An undersheriff (or under-sheriff) is an office derived from ancient English custom that remains in, among other places, England and Wales and the United States, though performing different functions.

== United Kingdom ==

In England, Wales, and Northern Ireland, but not in Scotland, the under-sheriff is the deputy of the High Sheriff and is appointed directly by the High Sheriff. It is a requirement of the Sheriffs Act 1887 that a High Sheriff appoints an under-sheriff within one month of taking office. In practice, the under-sheriff performs most of the legal functions of the High Sheriff for him or her. The same person (usually a solicitor) is appointed annually by successive High Sheriffs over many years, leaving the High Sheriff to perform the ceremonial functions of the office.

== United States ==

In American law enforcement, the undersheriff is the person second in charge of a sheriff's office. In some departments, the title of undersheriff is official, while in others, a different official title is used for the second person in charge. For example, in many small departments, the title of chief deputy sheriff is often used for the second in command; however, in some large departments, the undersheriff is second in command and in turn oversees several chief deputies.
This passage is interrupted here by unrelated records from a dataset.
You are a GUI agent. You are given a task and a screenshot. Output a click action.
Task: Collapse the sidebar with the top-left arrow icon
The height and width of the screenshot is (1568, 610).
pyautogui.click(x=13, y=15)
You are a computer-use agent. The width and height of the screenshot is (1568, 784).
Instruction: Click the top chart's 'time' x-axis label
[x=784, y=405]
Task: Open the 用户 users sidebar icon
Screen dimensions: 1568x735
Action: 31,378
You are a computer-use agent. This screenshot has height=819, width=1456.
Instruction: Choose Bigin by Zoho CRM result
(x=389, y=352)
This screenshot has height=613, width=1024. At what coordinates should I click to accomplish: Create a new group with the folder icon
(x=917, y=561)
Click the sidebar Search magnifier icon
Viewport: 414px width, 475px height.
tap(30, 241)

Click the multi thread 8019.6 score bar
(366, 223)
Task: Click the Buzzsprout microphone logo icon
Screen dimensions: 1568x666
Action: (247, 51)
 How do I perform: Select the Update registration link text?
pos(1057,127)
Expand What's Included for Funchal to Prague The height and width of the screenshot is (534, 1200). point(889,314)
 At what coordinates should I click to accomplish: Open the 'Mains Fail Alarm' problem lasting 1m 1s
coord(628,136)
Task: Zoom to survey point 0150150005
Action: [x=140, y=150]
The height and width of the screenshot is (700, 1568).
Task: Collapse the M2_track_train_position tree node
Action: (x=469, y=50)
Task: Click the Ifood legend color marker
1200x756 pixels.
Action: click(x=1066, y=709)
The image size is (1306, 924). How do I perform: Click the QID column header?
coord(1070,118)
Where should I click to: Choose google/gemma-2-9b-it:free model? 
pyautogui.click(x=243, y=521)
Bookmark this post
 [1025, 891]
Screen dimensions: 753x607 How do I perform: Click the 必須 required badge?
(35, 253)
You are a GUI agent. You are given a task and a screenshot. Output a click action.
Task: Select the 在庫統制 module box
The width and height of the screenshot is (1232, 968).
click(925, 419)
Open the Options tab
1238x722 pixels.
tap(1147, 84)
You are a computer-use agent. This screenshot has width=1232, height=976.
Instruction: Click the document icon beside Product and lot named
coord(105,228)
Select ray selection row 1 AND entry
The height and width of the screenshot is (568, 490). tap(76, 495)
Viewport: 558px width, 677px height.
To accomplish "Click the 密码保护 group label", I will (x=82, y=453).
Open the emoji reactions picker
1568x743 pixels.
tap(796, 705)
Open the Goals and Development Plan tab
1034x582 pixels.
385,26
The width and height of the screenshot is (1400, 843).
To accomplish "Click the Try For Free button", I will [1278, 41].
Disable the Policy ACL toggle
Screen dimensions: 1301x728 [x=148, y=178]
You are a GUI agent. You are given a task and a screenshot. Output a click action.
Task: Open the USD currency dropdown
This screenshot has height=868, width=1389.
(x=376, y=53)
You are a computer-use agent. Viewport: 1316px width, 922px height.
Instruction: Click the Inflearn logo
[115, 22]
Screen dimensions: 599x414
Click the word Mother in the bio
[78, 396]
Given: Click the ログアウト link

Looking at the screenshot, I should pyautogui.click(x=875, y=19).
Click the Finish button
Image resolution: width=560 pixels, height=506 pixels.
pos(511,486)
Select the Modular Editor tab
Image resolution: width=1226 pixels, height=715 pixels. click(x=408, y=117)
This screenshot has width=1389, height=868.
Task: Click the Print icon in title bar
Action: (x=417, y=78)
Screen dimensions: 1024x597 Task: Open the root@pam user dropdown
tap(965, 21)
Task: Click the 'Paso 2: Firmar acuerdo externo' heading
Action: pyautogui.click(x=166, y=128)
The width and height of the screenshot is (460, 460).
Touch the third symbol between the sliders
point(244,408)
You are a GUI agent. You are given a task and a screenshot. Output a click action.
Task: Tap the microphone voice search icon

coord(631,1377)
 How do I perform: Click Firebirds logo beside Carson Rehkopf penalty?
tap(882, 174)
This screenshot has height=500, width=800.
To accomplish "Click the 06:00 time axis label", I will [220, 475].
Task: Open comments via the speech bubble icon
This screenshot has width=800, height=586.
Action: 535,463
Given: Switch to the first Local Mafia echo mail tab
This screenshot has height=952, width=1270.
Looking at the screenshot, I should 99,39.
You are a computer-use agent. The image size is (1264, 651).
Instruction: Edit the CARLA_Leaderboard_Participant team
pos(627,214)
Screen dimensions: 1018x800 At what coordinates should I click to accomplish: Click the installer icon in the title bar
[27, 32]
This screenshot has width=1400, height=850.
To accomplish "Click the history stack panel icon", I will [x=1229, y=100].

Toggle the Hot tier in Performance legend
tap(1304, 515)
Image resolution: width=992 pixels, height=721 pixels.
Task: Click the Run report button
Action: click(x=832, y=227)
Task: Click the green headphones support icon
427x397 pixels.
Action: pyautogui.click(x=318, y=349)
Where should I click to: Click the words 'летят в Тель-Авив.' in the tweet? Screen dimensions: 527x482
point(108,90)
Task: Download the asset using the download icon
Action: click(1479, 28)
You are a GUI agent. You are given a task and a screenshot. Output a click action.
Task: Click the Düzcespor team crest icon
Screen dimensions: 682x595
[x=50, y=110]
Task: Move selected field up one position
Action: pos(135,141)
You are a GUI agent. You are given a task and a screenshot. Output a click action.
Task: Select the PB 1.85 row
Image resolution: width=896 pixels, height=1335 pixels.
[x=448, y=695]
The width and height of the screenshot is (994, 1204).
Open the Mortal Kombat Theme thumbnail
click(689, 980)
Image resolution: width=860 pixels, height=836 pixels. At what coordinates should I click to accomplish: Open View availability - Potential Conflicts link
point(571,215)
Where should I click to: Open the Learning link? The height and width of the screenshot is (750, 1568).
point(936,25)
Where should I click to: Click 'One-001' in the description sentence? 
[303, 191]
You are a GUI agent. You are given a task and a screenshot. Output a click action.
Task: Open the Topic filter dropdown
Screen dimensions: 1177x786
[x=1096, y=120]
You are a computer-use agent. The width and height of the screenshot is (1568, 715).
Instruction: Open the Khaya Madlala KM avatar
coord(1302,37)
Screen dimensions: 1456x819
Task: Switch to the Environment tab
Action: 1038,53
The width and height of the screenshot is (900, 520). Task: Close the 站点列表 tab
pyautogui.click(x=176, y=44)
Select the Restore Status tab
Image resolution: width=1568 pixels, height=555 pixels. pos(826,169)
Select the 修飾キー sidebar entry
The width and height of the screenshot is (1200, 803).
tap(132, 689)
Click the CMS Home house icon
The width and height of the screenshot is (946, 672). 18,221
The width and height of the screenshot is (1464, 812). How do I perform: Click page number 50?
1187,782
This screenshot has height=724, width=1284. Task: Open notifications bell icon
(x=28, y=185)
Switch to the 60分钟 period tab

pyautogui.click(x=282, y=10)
Vice versa, sometimes undersheriff ranks below chief deputy depending on the sheriff’s department. The undersheriff and chief deputy titles are in some cases used to describe the same individual. In some places, the undersheriff is the prison warden of the county jail.

The New York City Sheriff's Office has five undersheriffs serving each borough of New York City, overseen by the Sheriff of the City of New York. In this case, the First Deputy Sheriff, equivalent to Chief Deputy, is the second in charge of the Sheriff's Office.